1. The Victoria & Albert Museum
A treasure trove for anyone who loves to look at beautiful and interesting artefacts, some from far-flung corners of the Earth, others just very old. When I was doing research for my swashbuckling historical romance The Highwayman’s Daughter, I spent several hours there studying clothing, furniture, jewellery, and other items relating to the 18th century, the period I was writing in. One dress, worn by the hero’s cousin, is inspired by one in the V&A collection.
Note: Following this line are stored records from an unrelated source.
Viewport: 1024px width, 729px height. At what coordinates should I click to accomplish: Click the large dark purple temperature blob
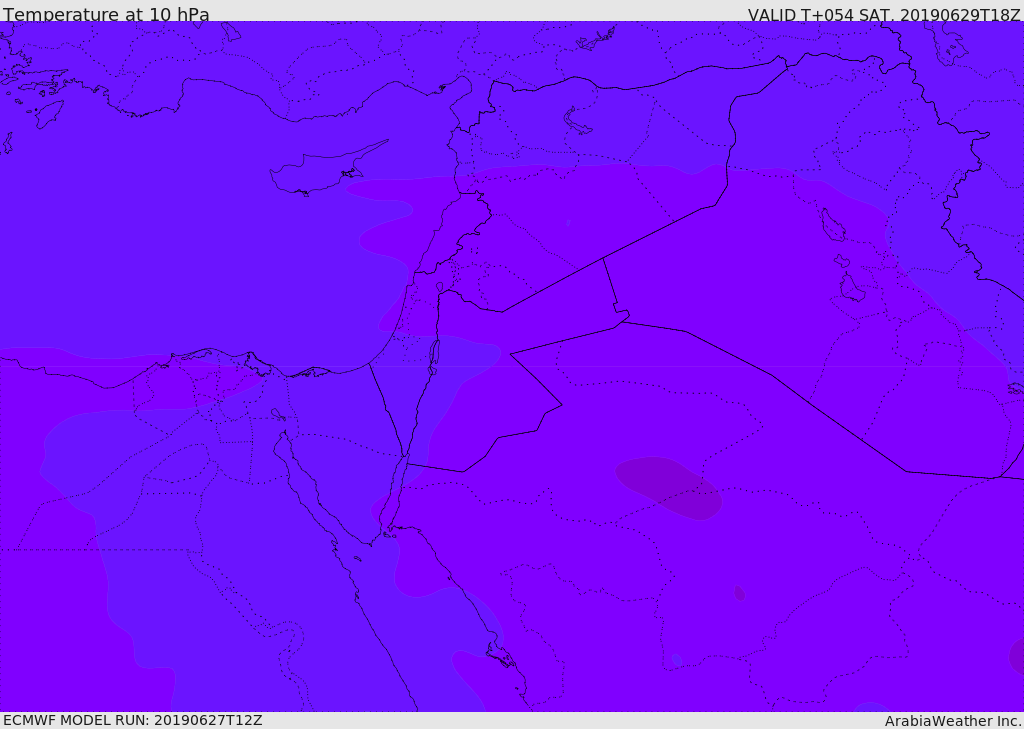pyautogui.click(x=668, y=487)
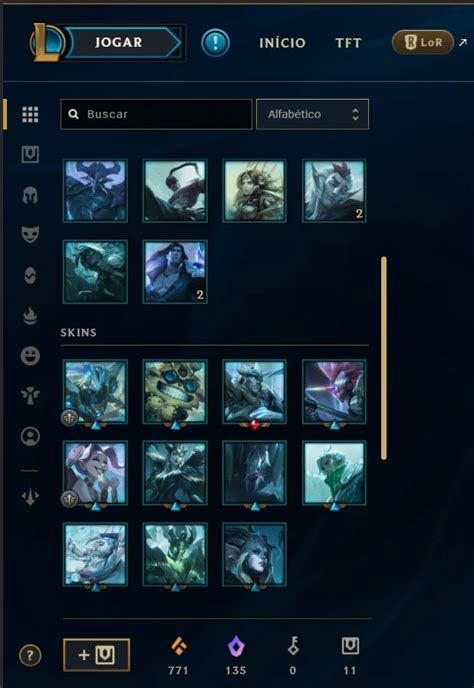Open the chest loot filter icon
The height and width of the screenshot is (688, 474).
[x=30, y=154]
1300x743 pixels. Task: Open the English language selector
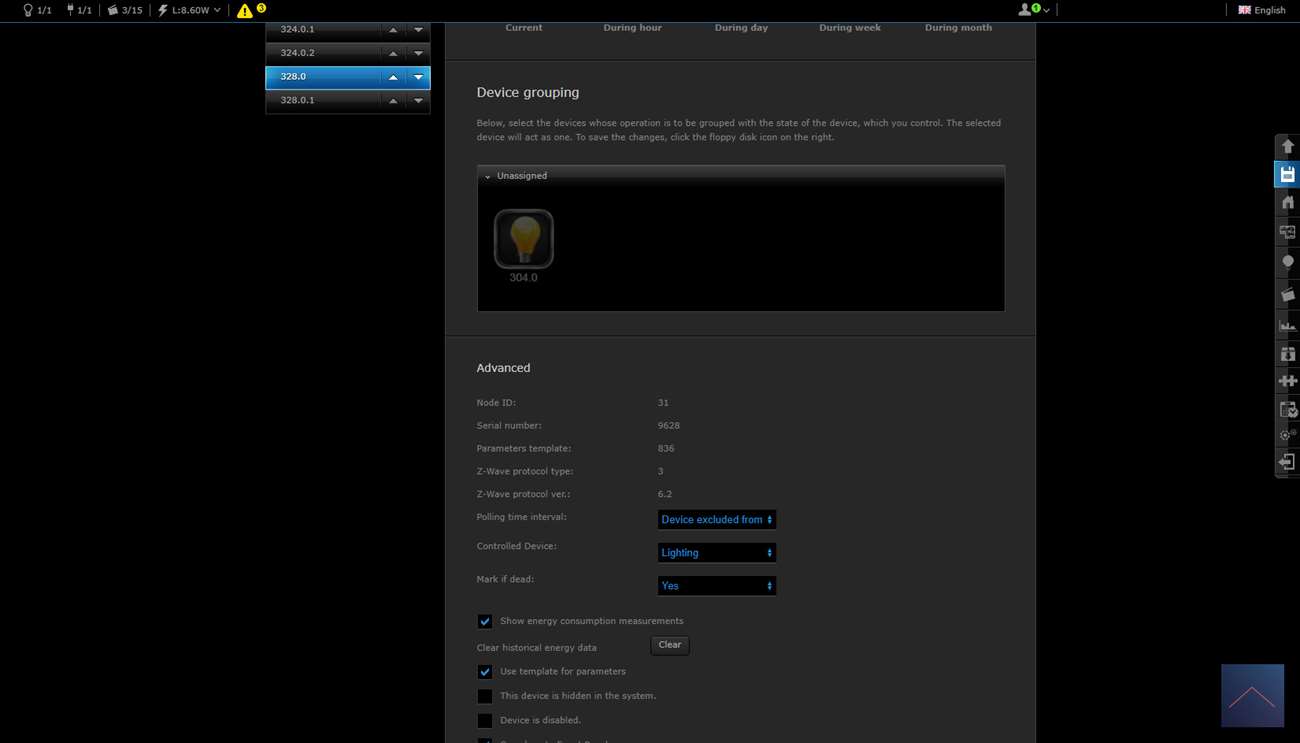1262,10
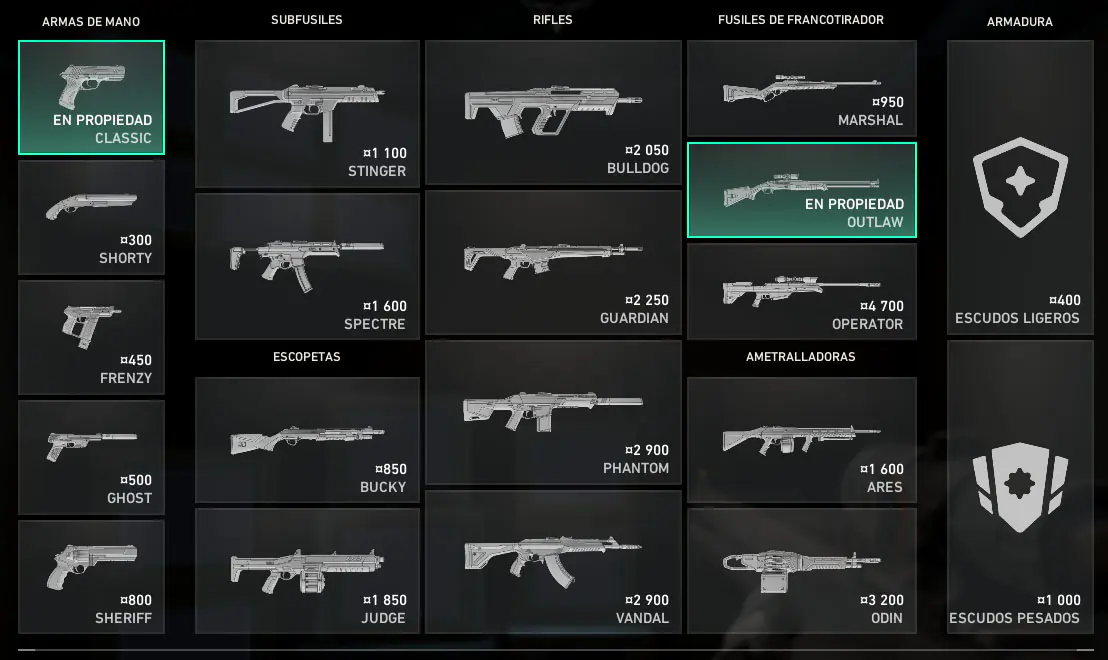
Task: Purchase the Vandal rifle
Action: (x=553, y=562)
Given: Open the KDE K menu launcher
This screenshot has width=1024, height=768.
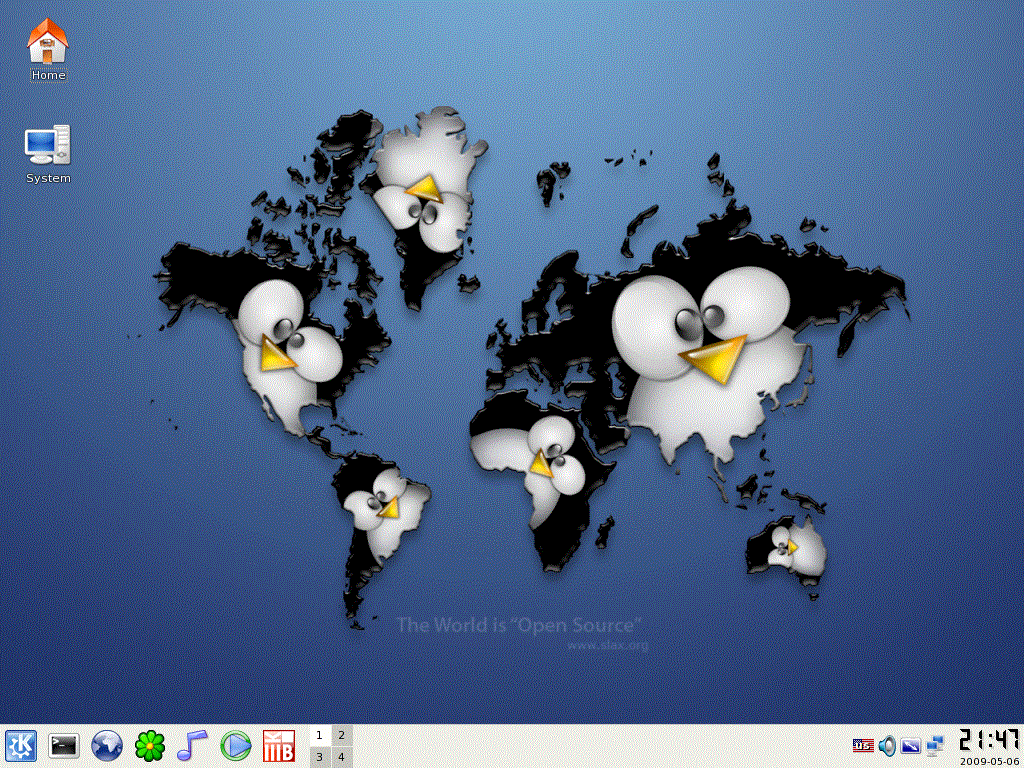Looking at the screenshot, I should [x=21, y=746].
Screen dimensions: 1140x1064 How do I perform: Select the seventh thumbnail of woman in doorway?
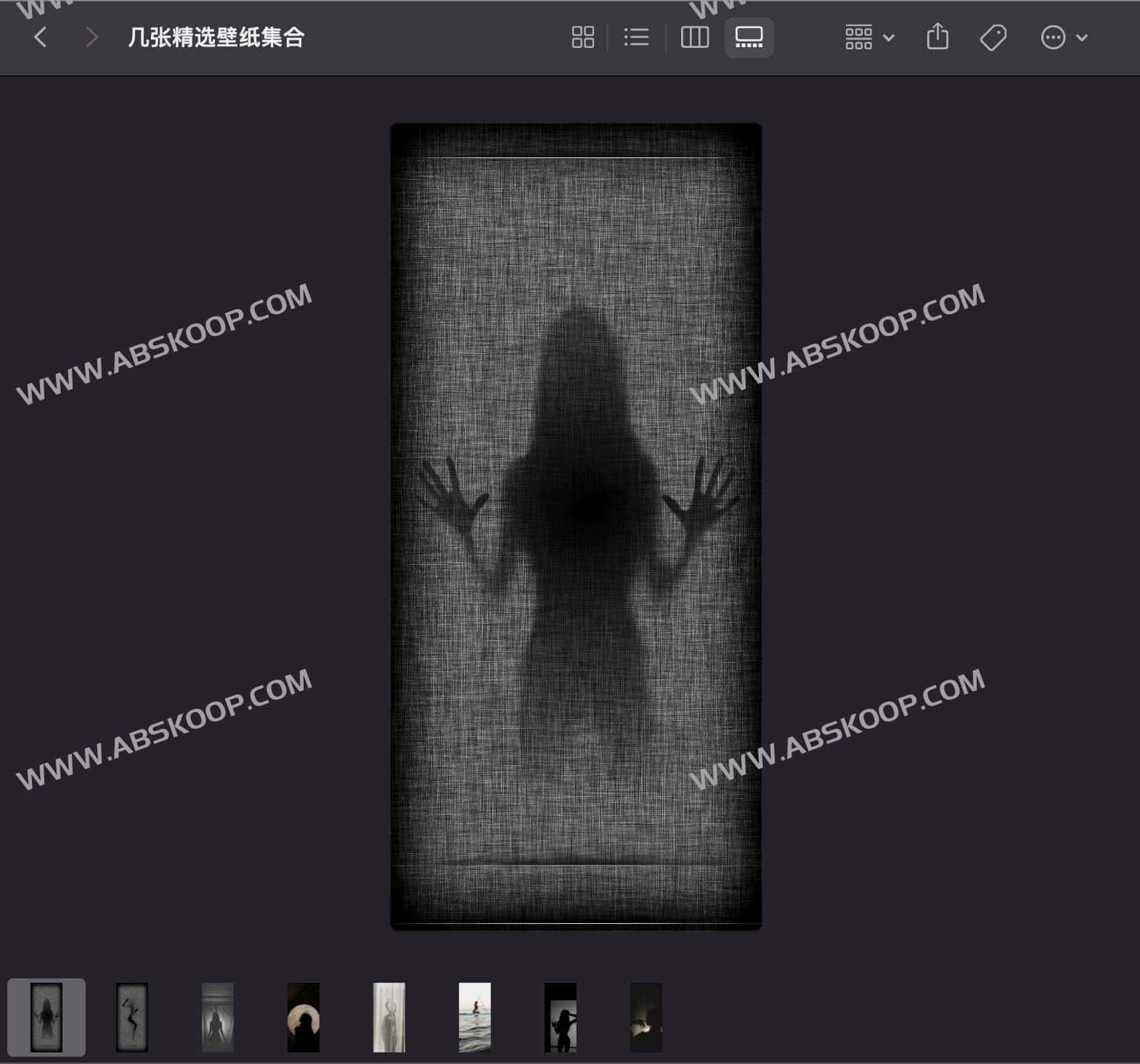point(561,1017)
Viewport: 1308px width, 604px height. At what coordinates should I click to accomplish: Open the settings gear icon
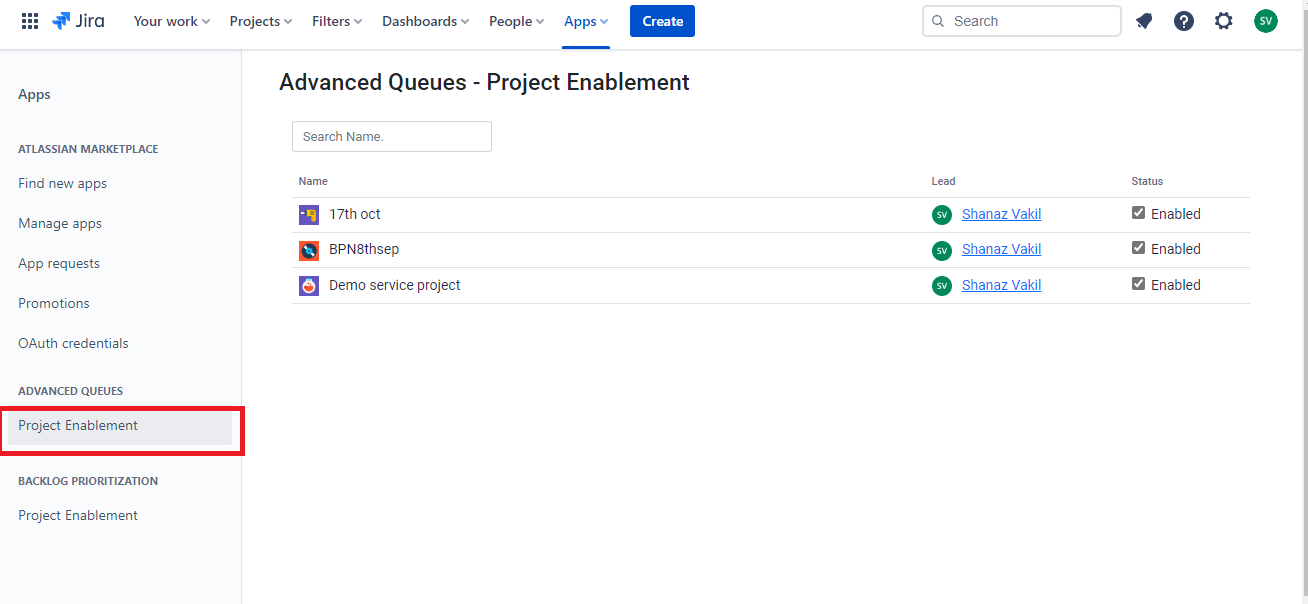1224,21
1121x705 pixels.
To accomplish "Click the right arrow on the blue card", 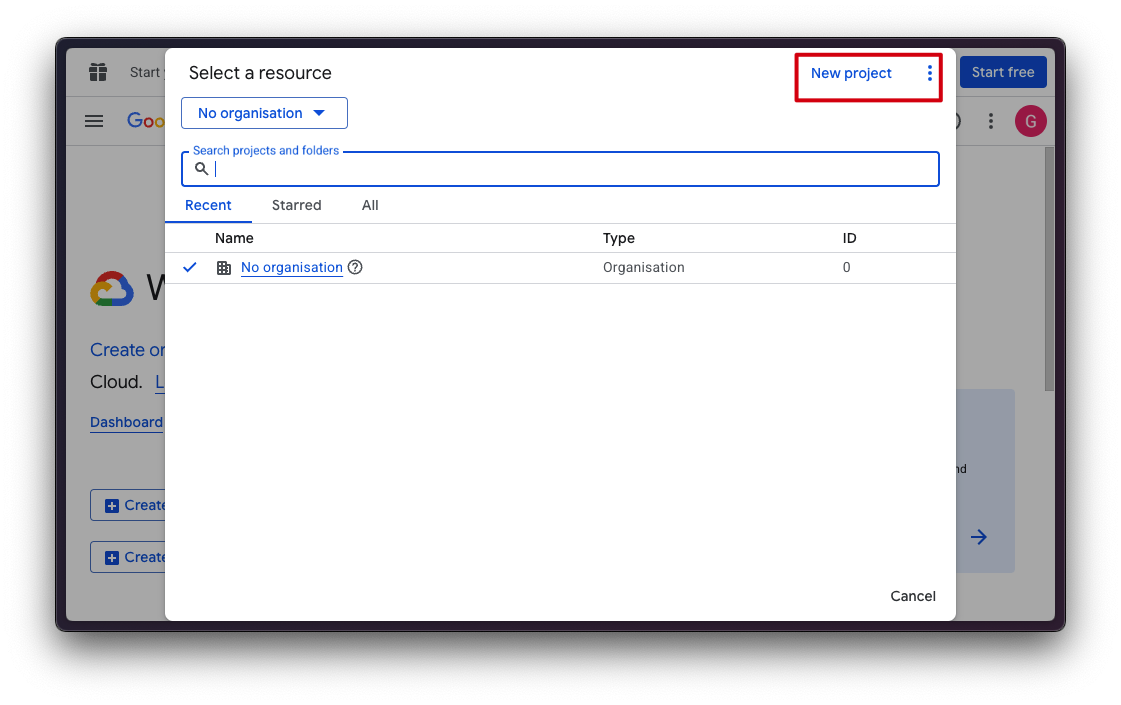I will (978, 537).
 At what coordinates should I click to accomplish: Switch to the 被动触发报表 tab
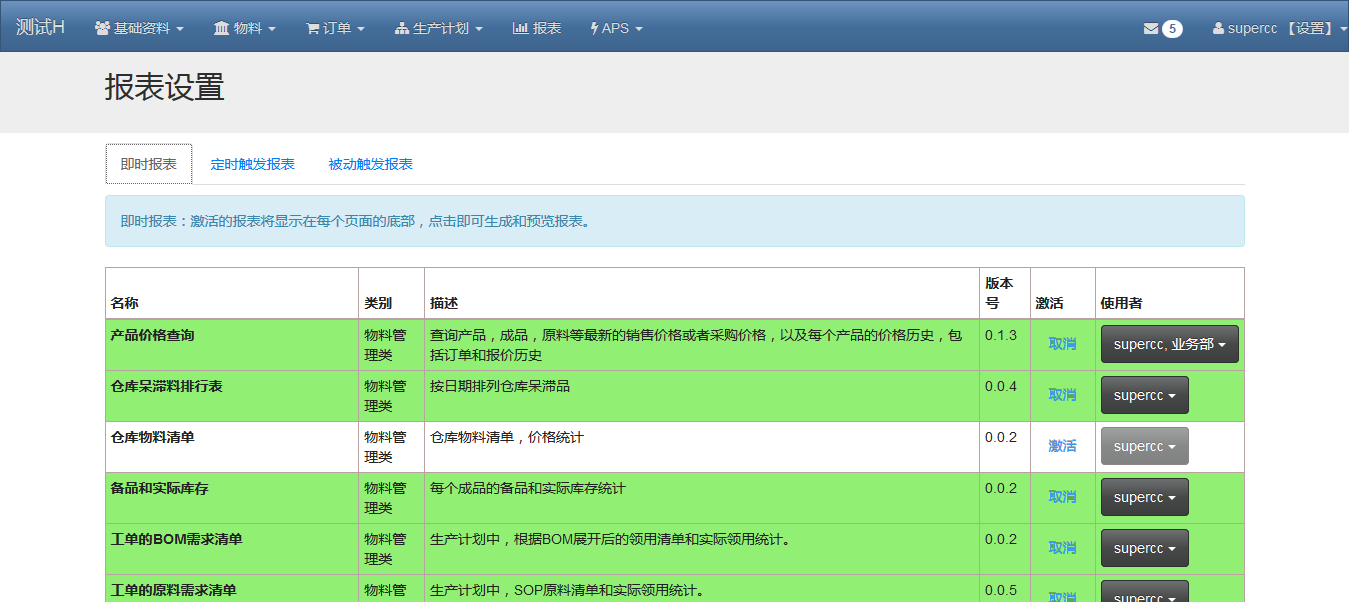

2. The British Film Institute
I love the cinema, but the BFI is a slightly different cinematic experience. The films showing aren’t the new releases, and the monthly programme is often thematically put together. In the last 6 months I’ve seen It’s a Wonderful Life, The Big Sleep, and Close Encounters of the Third Kind. Each of these different films have been a source of inspiration to me. Love the dialogue in The Big Sleep – the quips just keep coming!

3. Kew Gardens
Come rain or shine, each season has its own special beauty in Kew Gardens, and the many greenhouses their unique environments. The Palm House and the Temperate House are the 2 biggest and most famous, but there’s also the Waterlily House and the Princess of Wales House. The first is self-explanatory – it’s a big indoor pond with numerous varieties of waterlilies, but in contrast the Princess of Wales House has rooms for plants needing hot dry conditions and other rooms for moisture loving plants. Go and see the orchids growing on the bare walls!

4. Greenwich
A large compound with a lot to see, e.g. the Royal Observatory, the National Maritime Museum, the Queen’s Gallery, and the Cutty Sark. Greenwich and surroundings have been used in films many time, from Patriot Games and Four Weddings and a Funeral to Pirates of the Caribbean and Les Miserables. The park is the perfect place for a picnic, and if it’s overcast, there are plenty of cafés and restaurants in Greenwich itself as well as the Trafalgar Tavern on the riverfront. And travelling to Greenwich on a Thames riverboat makes it an extra special day out.

5. Royal Albert Hall
I recently attended a concert here comprised of music from science fiction films, e.g. Star Wars, Star Trek, and Space Odyssey 2001, just to mention a few, but also music with an astrological theme like The Planet Suite by Gustav Holst. The acoustics in the Royal Albert Hall isn’t perhaps the best, although experts have done a lot to improve it with weird shapes suspended from the ceiling (which incidentally look like flying saucers…) , but the stunning Victorian architecture makes up for it.

6. Heathrow Terminal 5
Am I mad, you might ask. An airport as a favourite place? Well, as airports go, it’s not too bad. There were some teething problems in the beginning (once had to wait 2 hours for my luggage), but these seem to have been ironed out. It’s used exclusively by British Airways and Iberia airlines, the building is sleek and stylish, it never feels too crowded, and they even keep you updated on how busy the security desks are. (And, no, they’re not paying me to say this!)

7. My house
2 years ago I bought a bijou 1930s cottage, and have been working at making it a home ever since. This hasn’t been too difficult – although the house was perhaps aesthetically challenged, as some might say :-), it was as if it put its arm around me the day I moved in (okay, houses don’t have arms, but go with me here…). Since then it has provided me with comfort and security, somewhere to think, to write, to be me.